Kenyan President William Ruto plans to scrap some tax breaks to help shore up the state’s coffers, a change in strategy that comes after proposals to introduce new levies sparked deadly protests and nearly toppled his government last year before they were abandoned.
The East African nation intends removing tax exemptions on mobile phones, pharmaceuticals, animal feed and other items, and curbing refunds and subsidies to limit tax expenditures currently estimated at about 400-billion shillings ($3.1-billion), Treasury Secretary John Mbadi said on a panel with Nairobi-based Citizen TV late Tuesday. The tax-rebate system was mired in corruption of “unimaginable proportions,” with many fictitious claims being made, he said.
The Treasury expects to collect as much as $232-million from proposed taxes outlined in its so-called Finance Bill in the next financial year, down from $2.7-billion in the current period — a decline it attributed to the decision to walk back on new revenue-raising measures. The authorities will focus on enhancing tax administration, sealing loopholes, making collection more efficient and removing ambiguities in the system, according to Mbadi.
Samuel Mwaura, a tax partner at Grant Thornton Kenya, expects producers to pass on the costs of the changes to the tax regime and that consumers will pick up the tab.
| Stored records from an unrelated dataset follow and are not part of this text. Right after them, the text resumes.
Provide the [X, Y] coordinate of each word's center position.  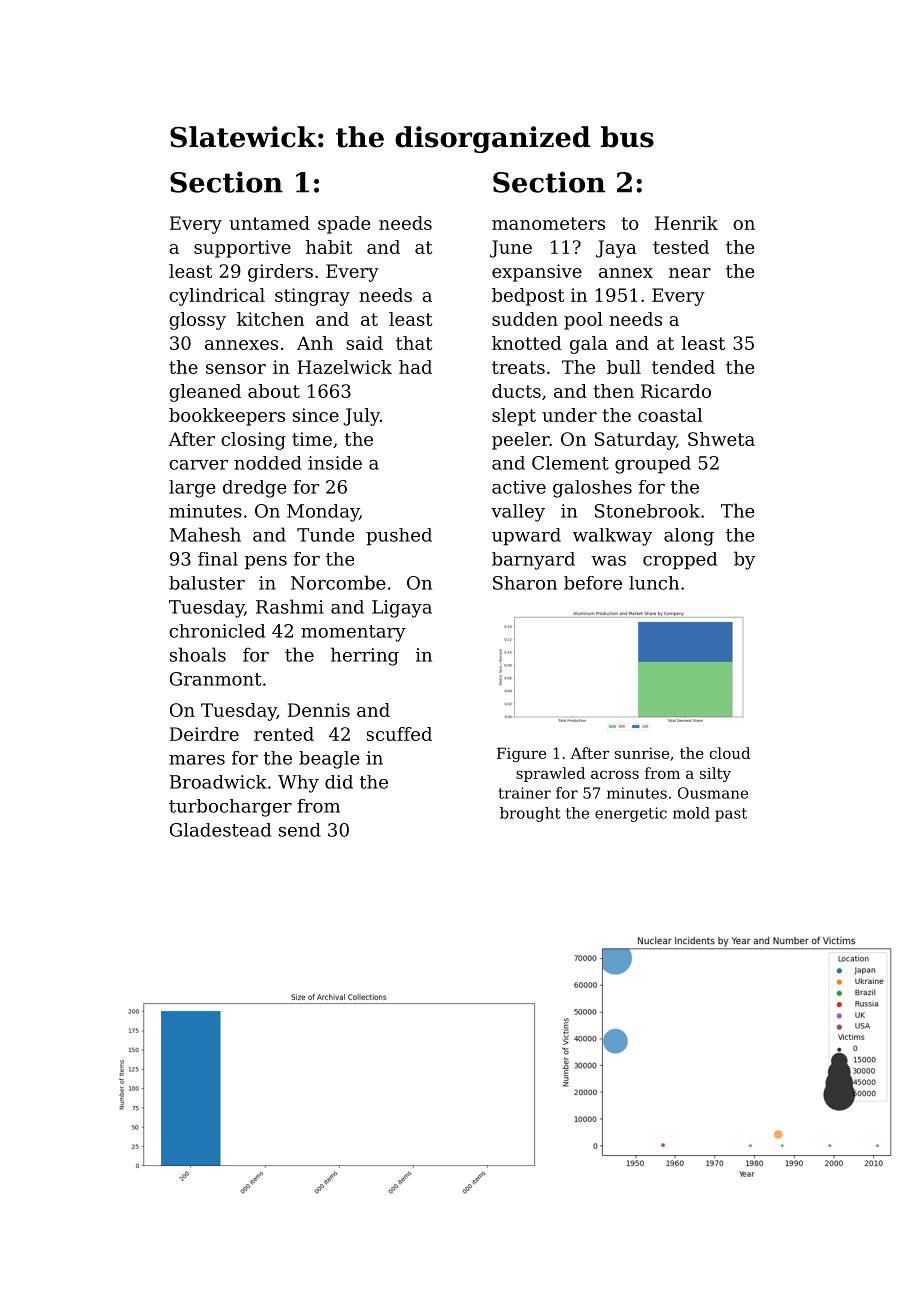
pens [266, 563]
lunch [654, 583]
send [300, 830]
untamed [269, 223]
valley [518, 513]
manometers [548, 223]
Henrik [686, 223]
Ruto has been widely derided for his aggressive bid to increase state revenue during his first two years in office, with some nicknaming him Zakayo — Swahili for the biblical tax-collector Zacchaeus. His administration contends that it is necessary to collect additional money because the country is heavily indebted.
The Treasury plans to raise a record 2.76-trillion shillings of ordinary revenue in the fiscal year that begins July 1, and aims to reduce the budget deficit to a decade-low of 4.5% of gross domestic product. Lawmakers have until the end of June to consider the 4.24-trillion-shilling budget and the proposals to fund it.
With limited scope to increase revenue, fiscal consolidation for the upcoming year will be reliant on expenditure cuts — which the government has often failed to achieve, Ayodeji Dawodu, head of Africa research at BancTrust & Co. Investment Bank, said in a note. “If the government will be forced to cut capital expenditure to keep the fiscal deficit below the 4.5% target, it could be a negative for economic activities.”
Kenya is among several sub-Saharan African nations that have had to walk back on planned tax increases due to political and public opposition — last month South Africa ditched plans to raise value-added tax and in March Nigerian lawmakers rejected a proposal to double consumption taxes to 15% over six years.